Direct and inverse biomechanical modeling of the heart
Also appears in collection : CEMRACS: Numerical challenges in parallel scientific computing / CEMRACS : Défis numériques en calcul scientifique parallèle
The heart undergoes some highly complex multi-scale multi-physics phenomena that must be accounted for in order to adequately model the biomechanical behavior of the complete organ. In this respect, a major focus of our work has been on formulating modeling ingredients that satisfy the most crucial thermomechanical requirements - in particular as regards energy balances - throughout the various forms of physical and scale-related couplings.

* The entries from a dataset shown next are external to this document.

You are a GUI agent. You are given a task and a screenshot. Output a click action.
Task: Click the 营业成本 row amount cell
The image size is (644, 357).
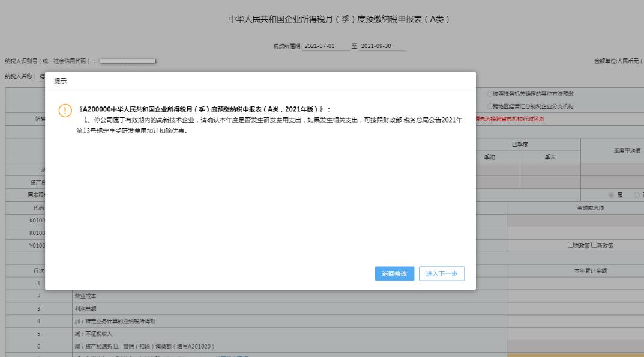575,296
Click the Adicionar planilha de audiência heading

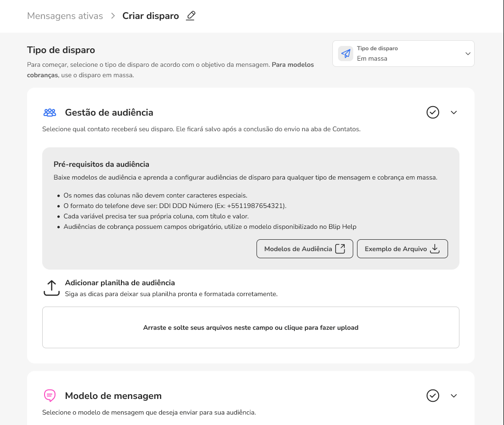[120, 283]
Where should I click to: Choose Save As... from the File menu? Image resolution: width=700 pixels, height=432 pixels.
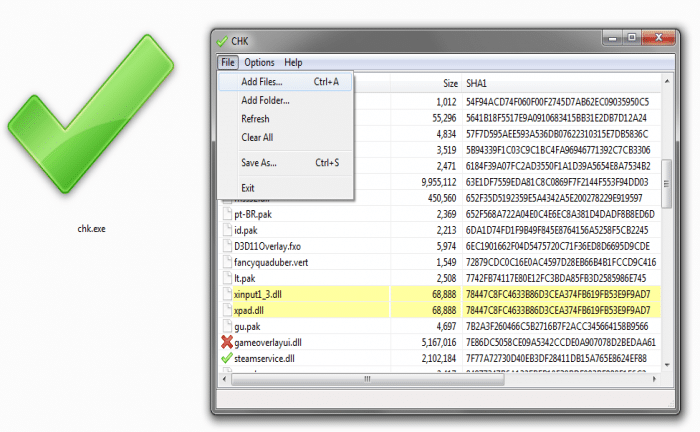click(259, 162)
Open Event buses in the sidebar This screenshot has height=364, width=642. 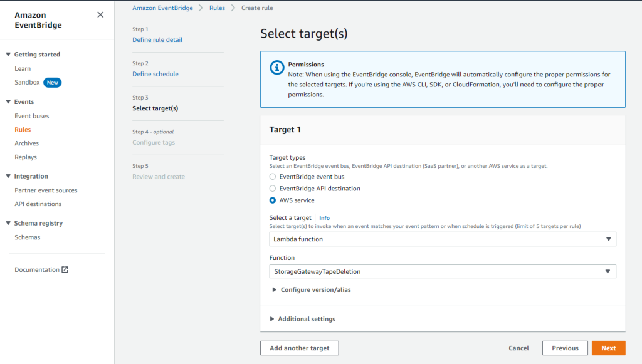[x=32, y=116]
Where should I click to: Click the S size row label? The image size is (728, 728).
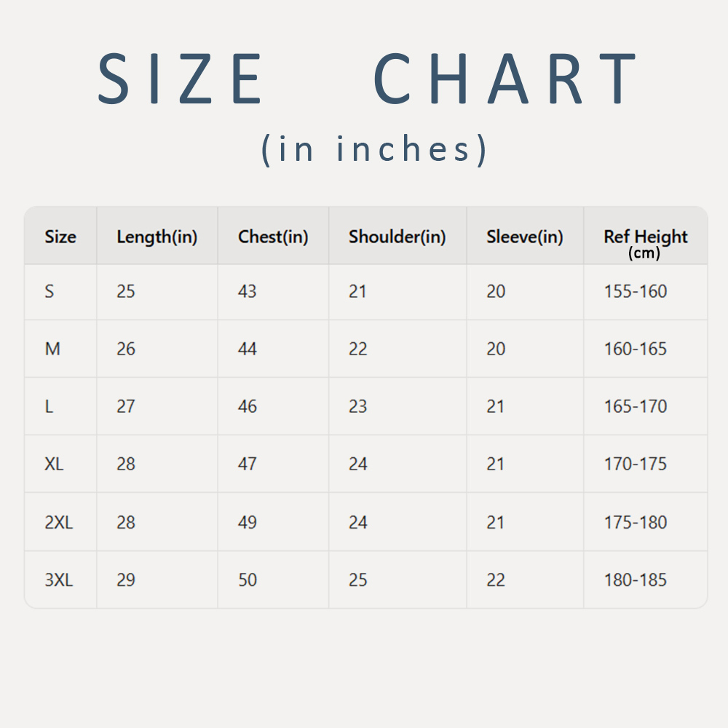(x=50, y=292)
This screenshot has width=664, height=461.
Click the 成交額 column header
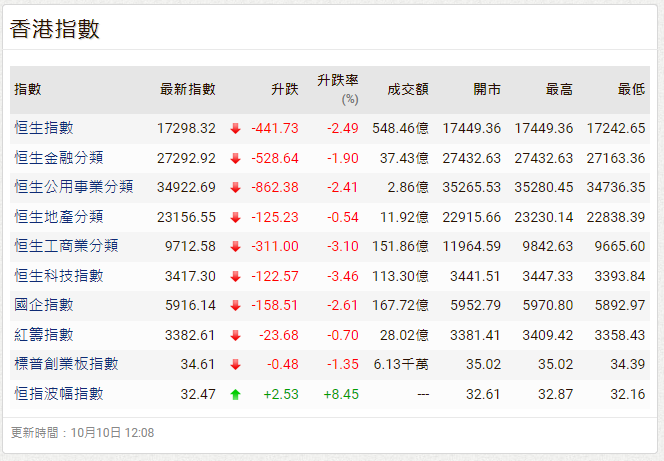point(408,90)
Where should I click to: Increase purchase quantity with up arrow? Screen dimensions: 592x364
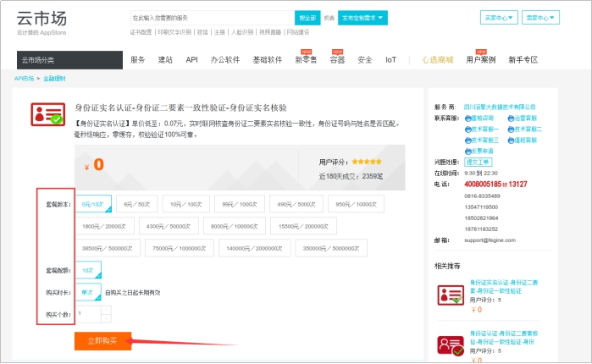pyautogui.click(x=106, y=309)
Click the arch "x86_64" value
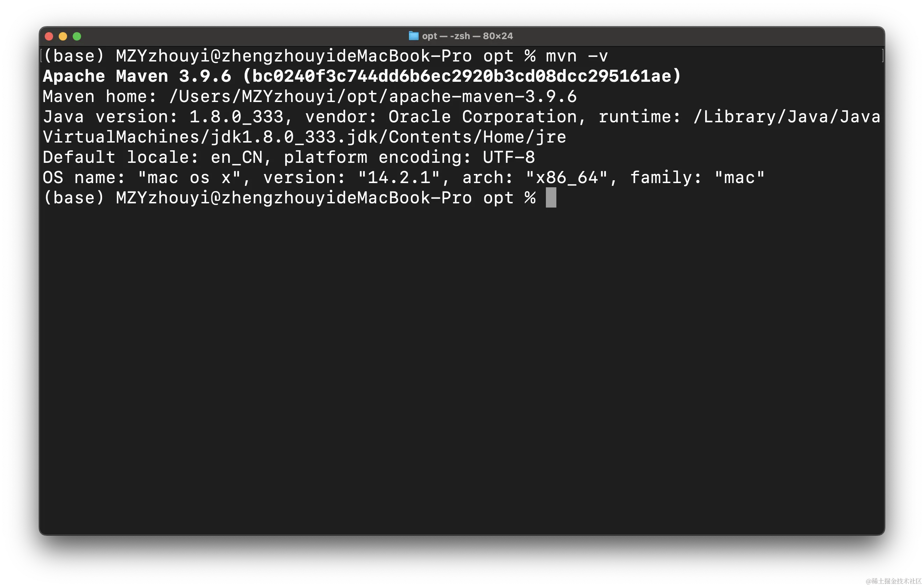924x587 pixels. click(x=566, y=178)
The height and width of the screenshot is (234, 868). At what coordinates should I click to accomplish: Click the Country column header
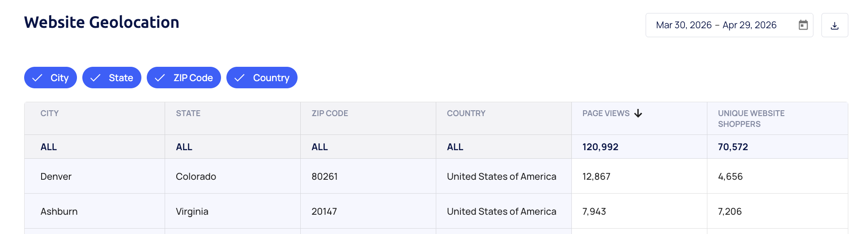tap(466, 113)
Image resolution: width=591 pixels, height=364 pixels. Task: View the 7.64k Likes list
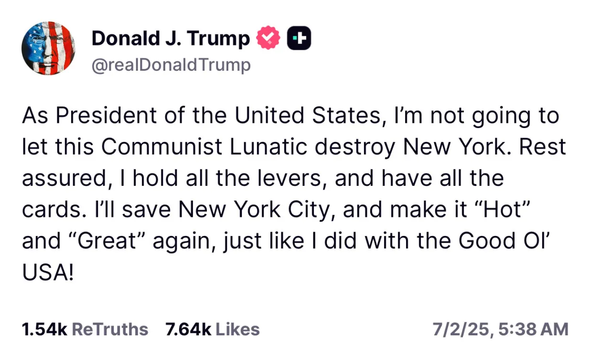coord(213,329)
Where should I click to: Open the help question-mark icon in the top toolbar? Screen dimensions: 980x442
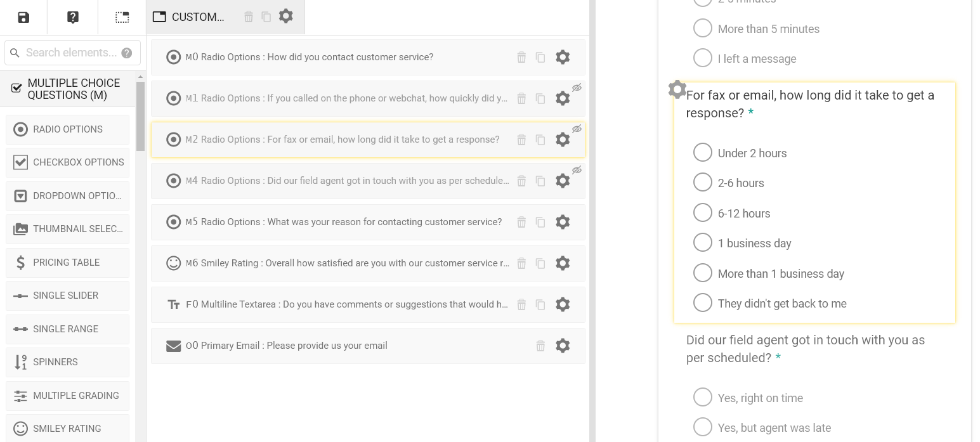click(73, 17)
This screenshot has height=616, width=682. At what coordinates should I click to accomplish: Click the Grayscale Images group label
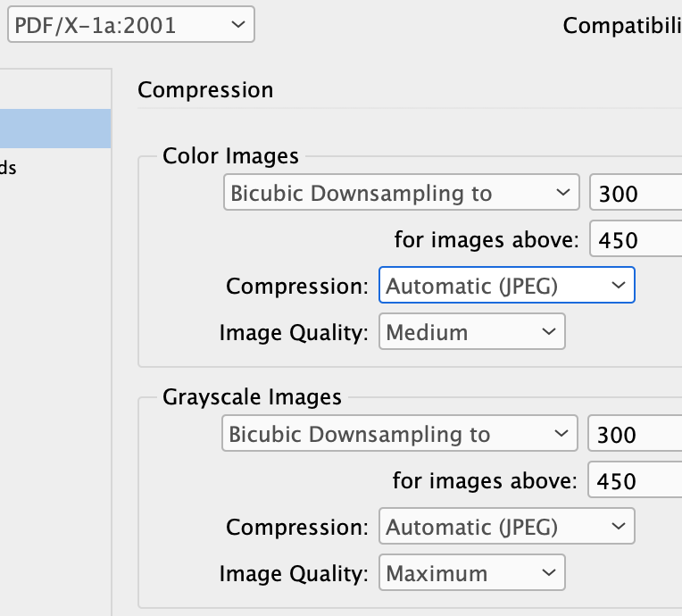[x=252, y=396]
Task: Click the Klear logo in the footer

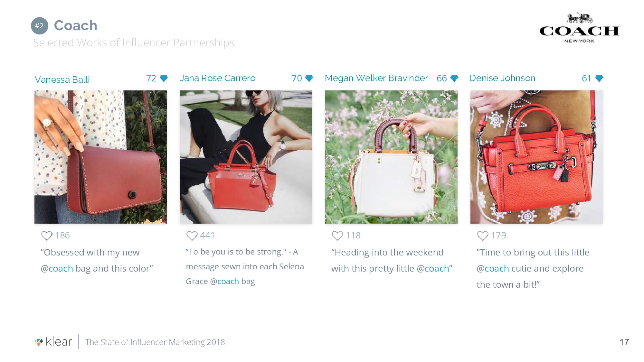Action: click(53, 342)
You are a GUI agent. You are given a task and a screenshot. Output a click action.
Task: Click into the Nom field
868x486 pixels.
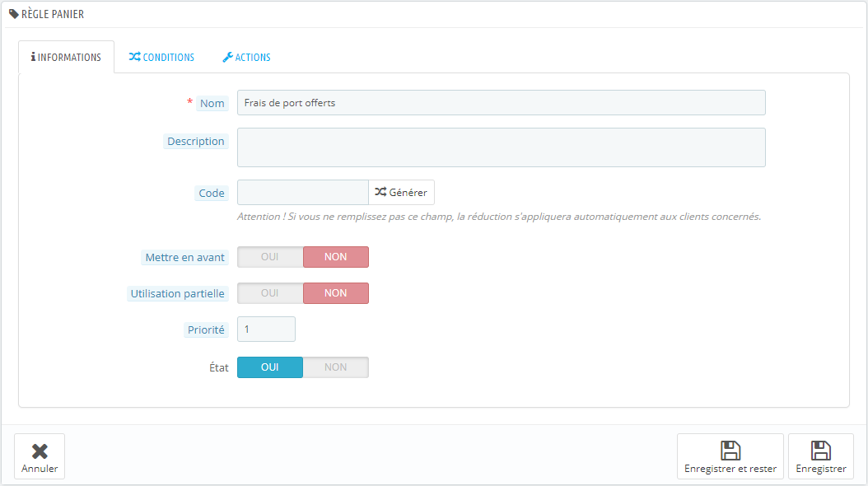[502, 103]
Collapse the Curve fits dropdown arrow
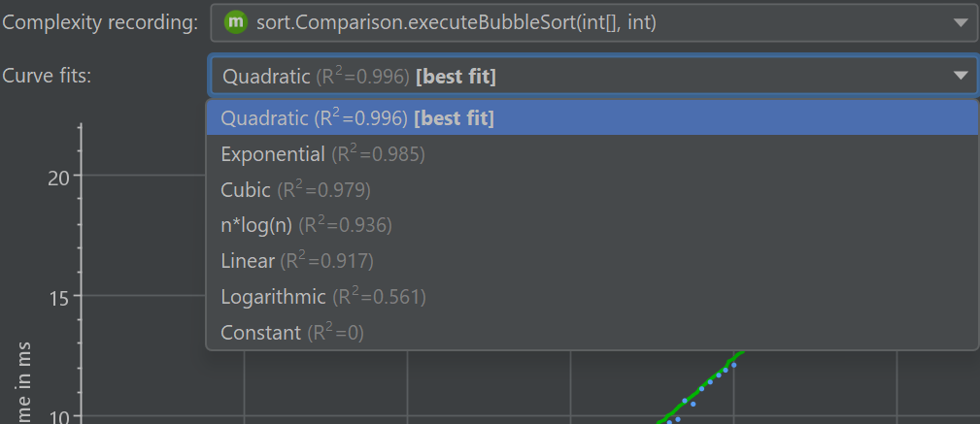The image size is (980, 424). [960, 76]
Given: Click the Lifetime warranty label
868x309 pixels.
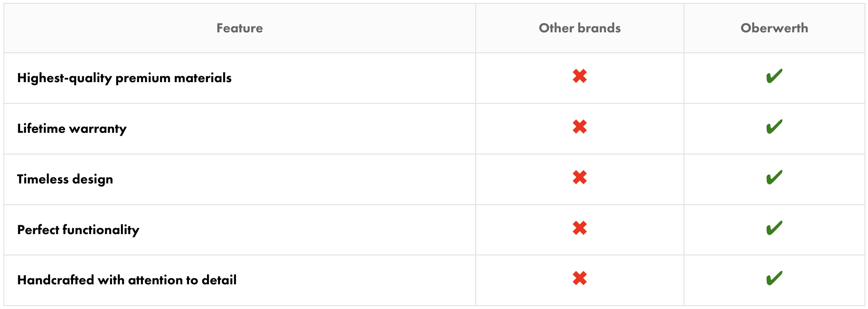Looking at the screenshot, I should [72, 129].
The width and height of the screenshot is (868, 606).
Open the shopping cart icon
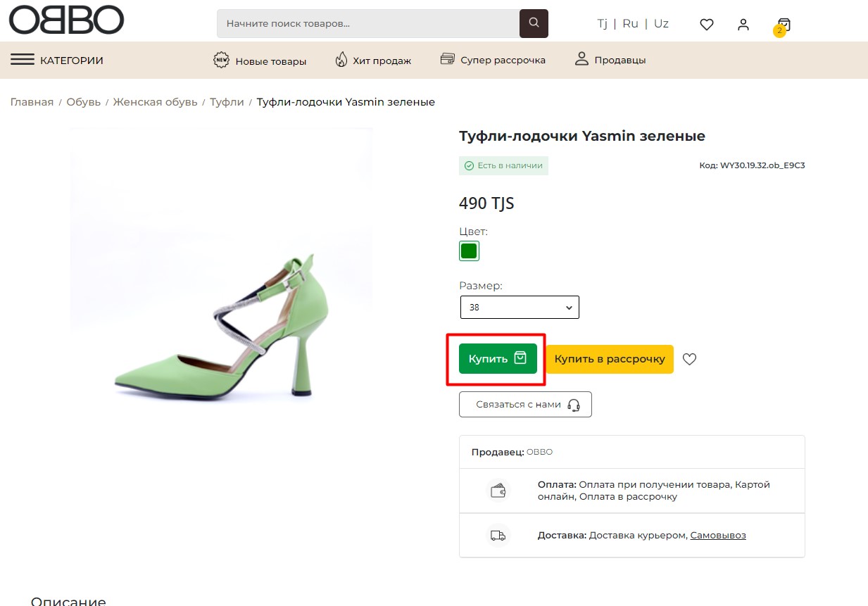coord(784,25)
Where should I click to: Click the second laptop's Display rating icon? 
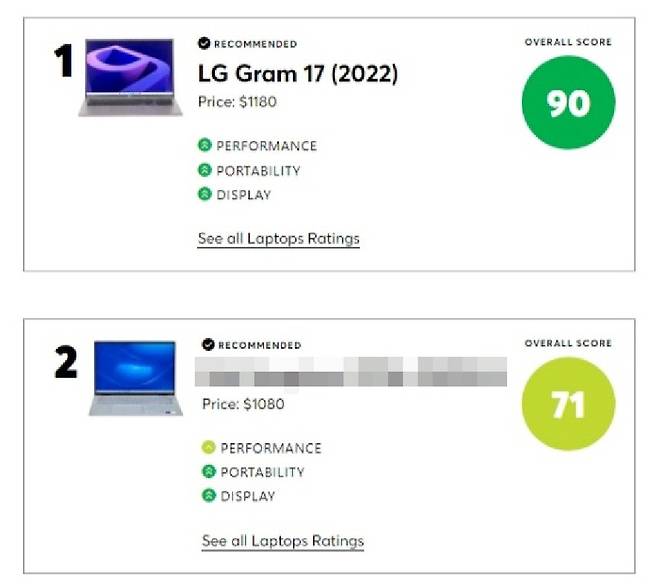pos(209,496)
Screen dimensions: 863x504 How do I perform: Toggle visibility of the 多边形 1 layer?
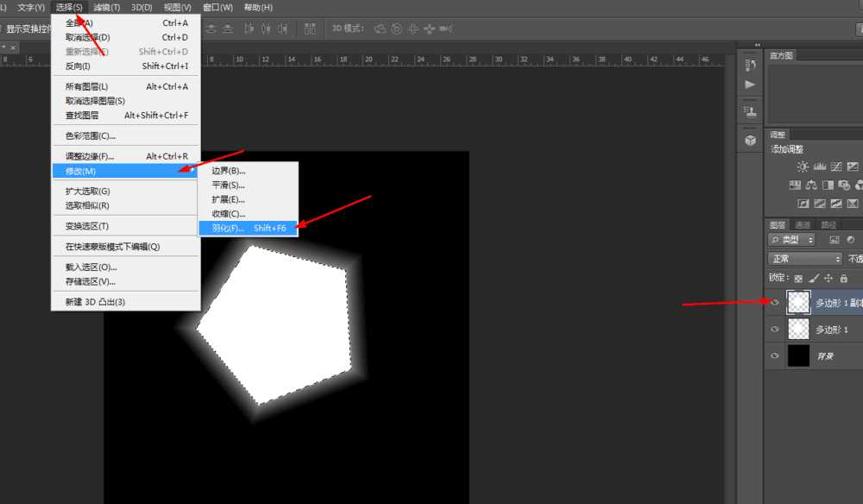point(774,330)
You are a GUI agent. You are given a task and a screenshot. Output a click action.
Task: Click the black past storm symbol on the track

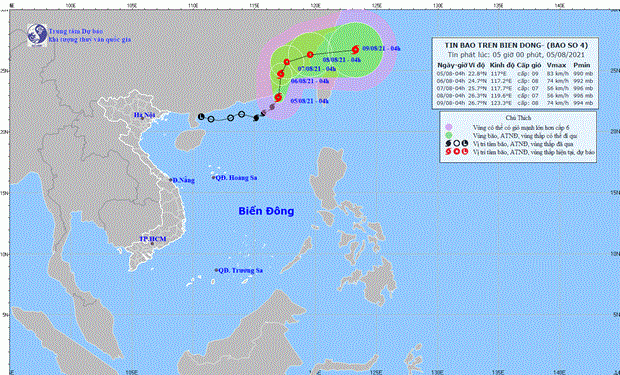click(x=256, y=117)
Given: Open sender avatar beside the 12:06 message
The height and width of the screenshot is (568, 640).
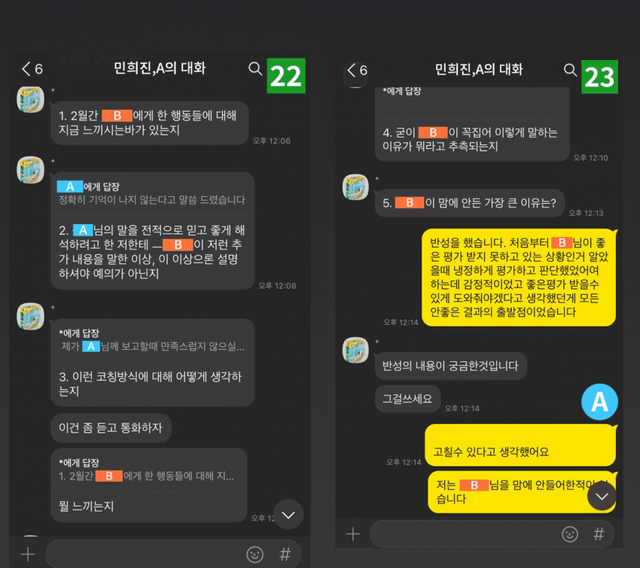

This has led to a "beating heart" model for which some experimental and clinical validations have already been obtained. Concurrently, with the objective of building "patient-specific" heart models, we have investigated some original approaches inspired from data assimilation concepts to benefit from the available clinical data, with a particular concern for medical imaging. By combining the two fundamental sources of information represented by the model and the data, we are able to extract some most valuable quantitative knowledge on a given heart, e.g. as regards some uncertain constitutive parameter values characterizing a possible pathology, with important perspectives in diagnosis assistance. In addition, once the overall uncertainty has been adequately controlled via this adjustment process, the model can be expected to become "predictive", hence should provide clinically-relevant quantitative information, both in the current state of the patient and under various scenarii of future evolutions, such as for therapy planning.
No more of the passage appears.